Rescuers have been operating on the assumption that the whale is lost and needs help in finding its way back to the ocean.


As it swims downstream, it is frequently disoriented by such man-made devices as power lines that emit a low-frequency signal and by bridges that seem to block its path.

The idea that the animal is pregnant was advanced Wednesday by a state official who suggested that the whale is going to give birth because it seems to be carving out its own territory in a small stretch of the river near Decker Island.

“We’re saying this is another possibility to add to the pot,” said Bev Passorello, legislative liaison with the state Office of Emergency Services, who has been active in the rescue attempt.

Humpback researcher Debbie Ferrari said it is possible, but highly unlikely, that the whale is pregnant. Biologists have found no evidence to indicate that the whale is about to give birth, she said.


Humphrey is probably a male because it has white scars behind its dorsal fin typical of those that result when males fight during the breeding season, she said. Only about 20% of female humpbacks have such markings.

The gestation period of humpbacks is 11 months, and the birth season begins in November. But without seeing the underside of the whale--which is impossible in the murky Sacramento--researchers cannot determine whether the whale is pregnant.

Variety of Explanations

Over the last few weeks, fans of the popular whale have offered a variety of explanations for its freshwater odyssey.


Some have suggested that the whale is insane, retarded or suffering from brain damage. But the animal’s regular swimming patterns, its ability to recognize individual boats and its cleverness at times in eluding the herding operation indicate that the whale is playing with a full deck, rescuers and scientists say.

Others suggest that the animal is suffering from parasites that have invaded its brain, causing it to strand in shallow water. Such parasites, while blamed for occasional mass groundings of several species of whales, are not known to attack humpbacks, biologists say. Furthermore, although the whale has beached itself three times since entering the river, it has wiggled free on each occasion.

Another theory has it that the whale is ill and looking for a quiet place to die. Whale experts acknowledge that they can’t tell whether the animal is sick until it becomes seriously disabled. However, the giant mammal shows all signs of good health, they say.

Humans Responsible?


Still others suggest that humans are partly responsible for the whale’s plight. According to this theory, heavy boat traffic at the Golden Gate confused the whale and drove it into the bay. As it looked for the exit, other vessels confused the animal and drove it farther upstream. And when it was far up river, jet skiers zooming by drove it into Shag Slough, according to a report phoned in to the U.S. Coast Guard.

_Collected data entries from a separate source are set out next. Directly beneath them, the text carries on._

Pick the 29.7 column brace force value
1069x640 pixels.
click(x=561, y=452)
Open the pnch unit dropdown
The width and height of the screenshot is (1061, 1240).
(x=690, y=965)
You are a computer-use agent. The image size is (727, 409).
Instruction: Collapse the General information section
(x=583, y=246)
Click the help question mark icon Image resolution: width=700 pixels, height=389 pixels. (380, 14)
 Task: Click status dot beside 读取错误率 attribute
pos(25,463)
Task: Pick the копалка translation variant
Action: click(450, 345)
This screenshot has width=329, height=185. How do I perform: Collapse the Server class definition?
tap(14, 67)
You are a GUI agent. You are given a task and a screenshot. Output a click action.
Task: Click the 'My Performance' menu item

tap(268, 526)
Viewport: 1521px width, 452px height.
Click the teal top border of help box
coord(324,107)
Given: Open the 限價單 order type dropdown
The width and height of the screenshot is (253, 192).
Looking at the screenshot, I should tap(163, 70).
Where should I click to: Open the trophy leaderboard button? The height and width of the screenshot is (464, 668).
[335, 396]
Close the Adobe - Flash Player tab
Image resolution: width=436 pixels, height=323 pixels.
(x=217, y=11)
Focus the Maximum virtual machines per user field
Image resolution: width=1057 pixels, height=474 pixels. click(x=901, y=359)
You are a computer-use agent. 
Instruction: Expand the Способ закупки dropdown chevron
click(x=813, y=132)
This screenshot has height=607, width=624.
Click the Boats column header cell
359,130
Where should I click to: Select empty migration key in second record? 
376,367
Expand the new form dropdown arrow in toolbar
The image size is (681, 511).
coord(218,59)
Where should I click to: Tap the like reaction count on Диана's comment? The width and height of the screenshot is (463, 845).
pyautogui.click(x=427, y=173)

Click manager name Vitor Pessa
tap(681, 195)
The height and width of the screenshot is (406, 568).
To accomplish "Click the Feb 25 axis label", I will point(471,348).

Yet another hypothesis is that the whale got hungry during its long migration from Alaska to Hawaii and turned inland for something to eat. The whale can feed on fish that live in the river and it has exhibited swimming patterns consistent with feeding. However, such swimming patterns also appear when whales are not feeding. The scientists say they have no way to tell whether Humphrey is eating or not.

A few people suggest that the whale was attracted up the Sacramento by the low-frequency sounds of a U.S. Navy transmitter that sends signals to submarines in the Pacific. If this is true, however, it seems unlikely that the whale would be the only one of its species drawn up river.